運用改善ではなく、地位協定の「抜本改定」が改めて求められた。

沖縄県警 元刑事部長 稲嶺勇さん:
証拠も収集しているのに、身柄は向こうにあること自体は刑事としては消化不良だよね。当然米軍は、自分たちの同士を守るという義務があるわけだから、身柄の引き渡しについては意見の相違があったのは間違いないな

米兵に暴行されたオーストラリア出身女性 20年間「改定」を訴え続ける 

地位協定の改定に声を上げ続ける女性がいる。オーストラリア出身のキャサリン・ジェーン・フィッシャーさんだ。キャサリンさんは20年前、神奈川県で横須賀基地に所属するアメリカ兵から、性的暴行を受けた。

キャサリン・ジェーン・フィッシャーさん
本当に混乱状態で、さっぱりどうなっているのかわからないから本当に自殺したかった。そのぐらいひどかった

暴行したアメリカ兵は特定されたものの、横浜地検は理由を明らかにしないまま、本人を不起訴処分に。納得がいかなかったキャサリンさんは裁判を起こし、裁判所は暴行したことを認め損害賠償を命じるも…
この裁判中に、軍の指示でアメリカ兵が母国に逃走したために支払われないままだった。
キャサリンさんは政府に対し、日米地位協定の16条にはアメリカ兵らは日本国において、日本国の法令を尊重する義務があると記載されていると訴えた。

キャサリン・ジェーン・フィッシャーさん
日本の政府が尊重しか書いてないから、私達は何もできませんって言われちゃって。
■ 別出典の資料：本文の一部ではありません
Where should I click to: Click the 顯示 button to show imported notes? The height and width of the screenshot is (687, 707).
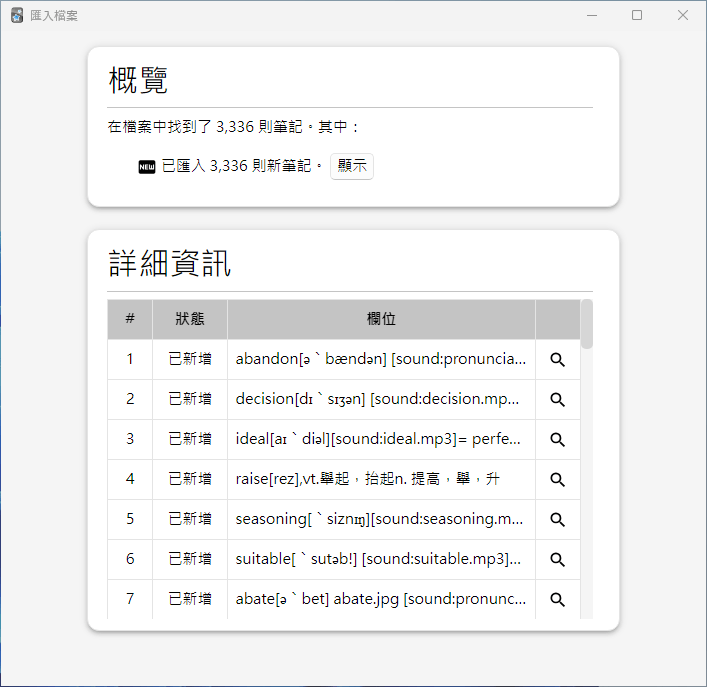pos(351,166)
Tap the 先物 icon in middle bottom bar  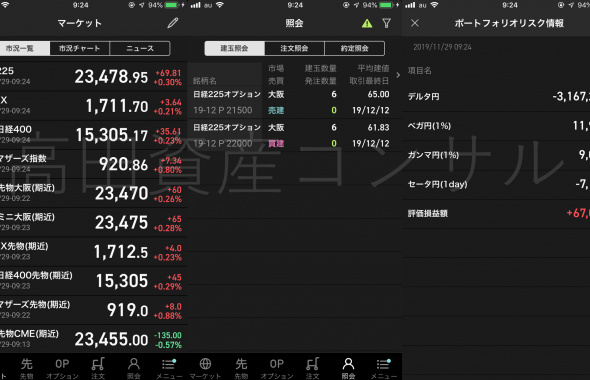click(x=241, y=368)
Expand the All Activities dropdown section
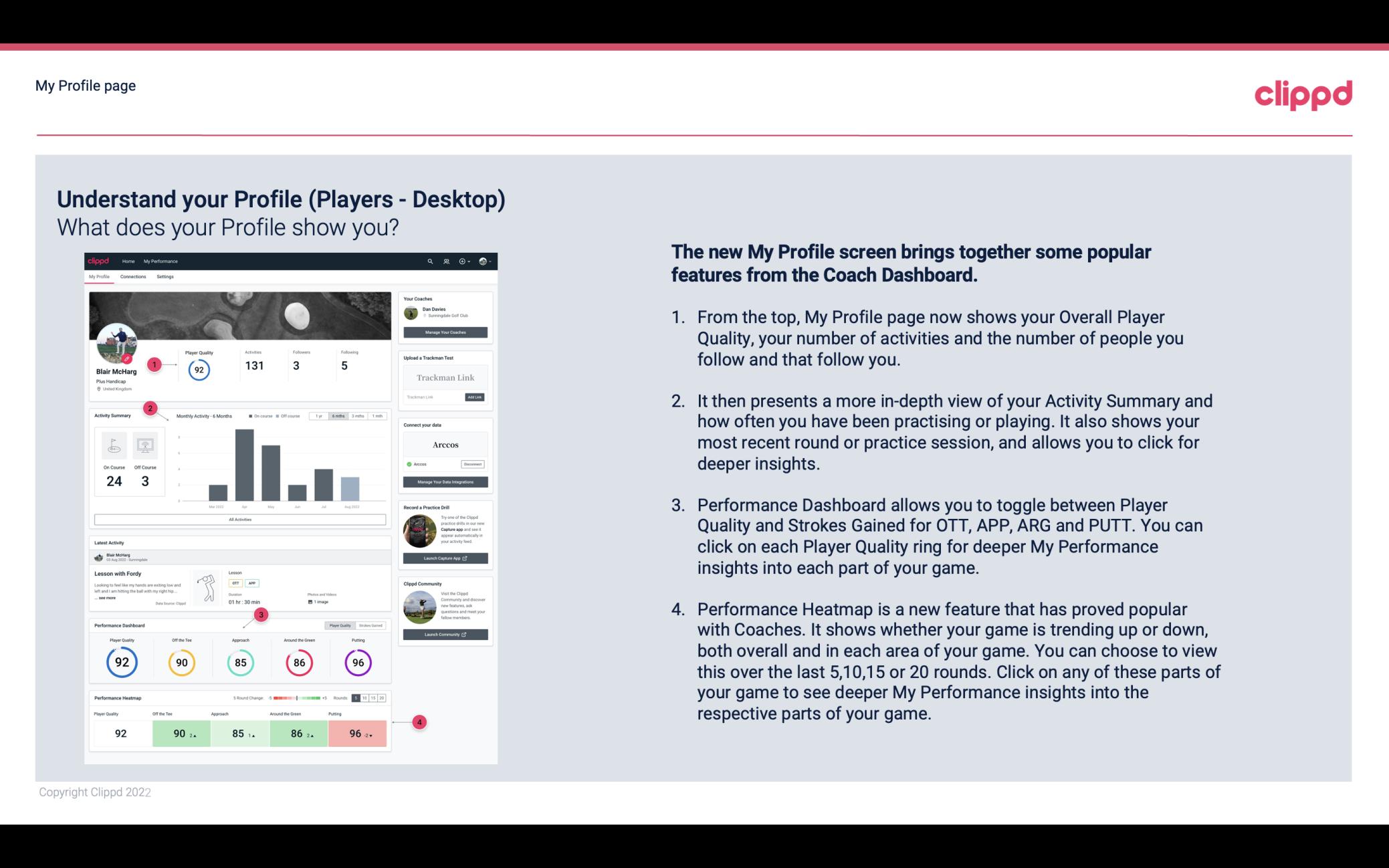Screen dimensions: 1389x868 tap(239, 518)
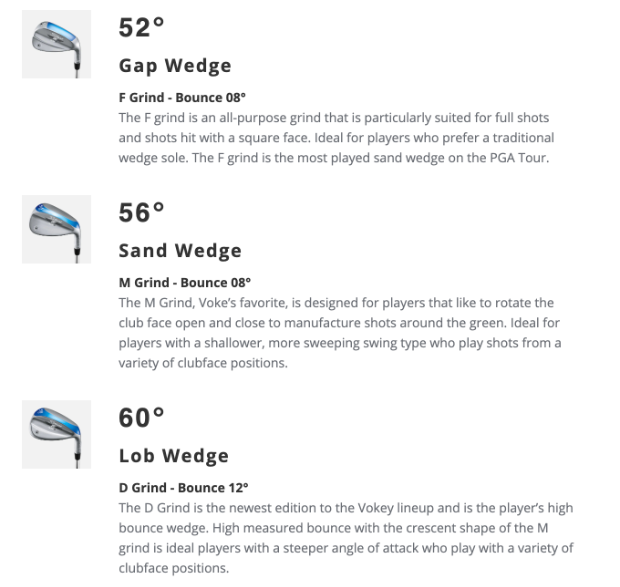The image size is (620, 587).
Task: Click 'clubface positions.' ending the Sand Wedge description
Action: pyautogui.click(x=232, y=363)
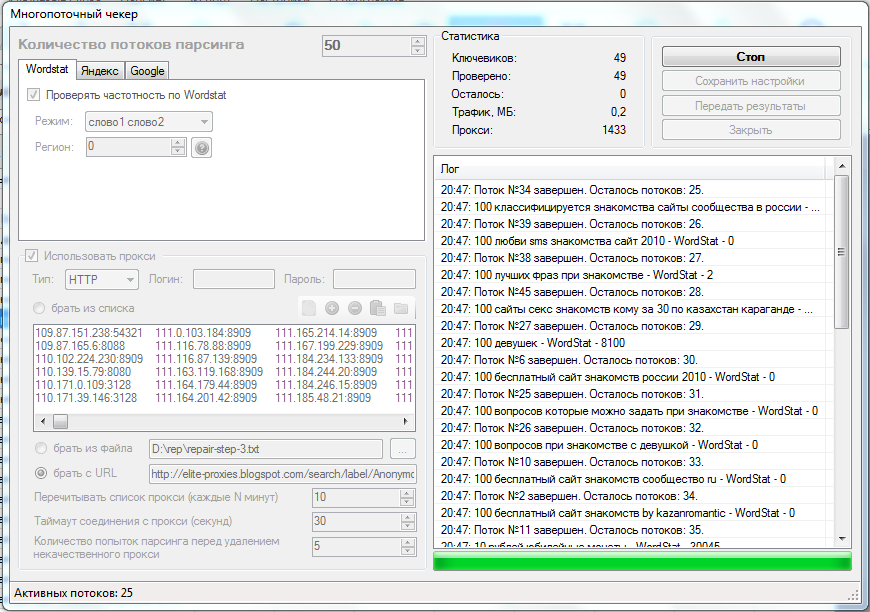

私はこんなに不合理なことはおかしい。逃げてしまったから連れてきてくださいよっていったんですけど、出来ません。地位協定あるからダメですと。遵守、従うということはなっていませんから何もできない

キャサリンさんは不条理が続く現状を改善しようと、これまでの実態を綴った本を出版したり、政府に直接訴えたりと20年もの間行動し続けている。

キャサリン・ジェーン・フィッシャーさん
日本の政府が何もしないとなれば、これは絶対に地位協定を見直すしかないんですよ。もうそれしかない。この地獄を見てほしくないんですよ。経験してほしくないの

なぜ日米地位協定は改定されないのか? 海外との違い

日米地位協定が発効されてから62年経つが、不条理な協定はどうして一度も改定されないのか。日米の安全保障に詳しい沖縄国際大学の前泊教授は次のように分析する。

沖縄国際大学教授 前泊博盛 さん:
日米安保が日本を守ってくれているんだから、多少の問題には目をつぶろうというというのが…日米地位協定の不合理性についても、不条理についても、それから主権を脅かされてもしょうがないよという、そういう判断になっているんだと思いますね

アメリカ軍基地が集中する沖縄では、機体が墜落した際、日米地位協定を理由に現場や機体の捜査が出来なかった。
また、基地から人体に有害な有機フッ素化合物・PFASが漏れだした際にも、県の立ち入り調査が出来なかったりと、これまで幾度となく地位協定が壁となり、県民の生活を脅かしてきた。
ただ全国的には、暮らしとはかけ離れたもので関心も薄いのが現状だ。

一方で、アメリカ軍が駐留するドイツやイタリアなどでは、様々な事件や事故を契機に地位協定の改定や新たな協定を結ぶことで、日本とは違いアメリカ軍には国内法が適用されている。

沖縄国際大学教授 前泊博盛 さん:
この地位協定はいつ作られたかというと、朝鮮戦争の最中に作られてるわけですね。ですから有事法です。有事において、アメリカ軍に対して規制をできないような形で結ばれたのがこの地位協定です。
しかし今、平時においてこの有事法が跋扈してるわけですから、だからアメリカ軍に対して物が言えない状況になっちゃってるわけですね。
ですから、平時における地位協定のあり方を別に議論をしたほうがいいと

沖縄が日本に復帰してから今年で50年。いつまで不条理が続くのか。かつて沖縄が求めてきた主権が回復したといえるのか。国民一人ひとりが改めて考えていかなければならない。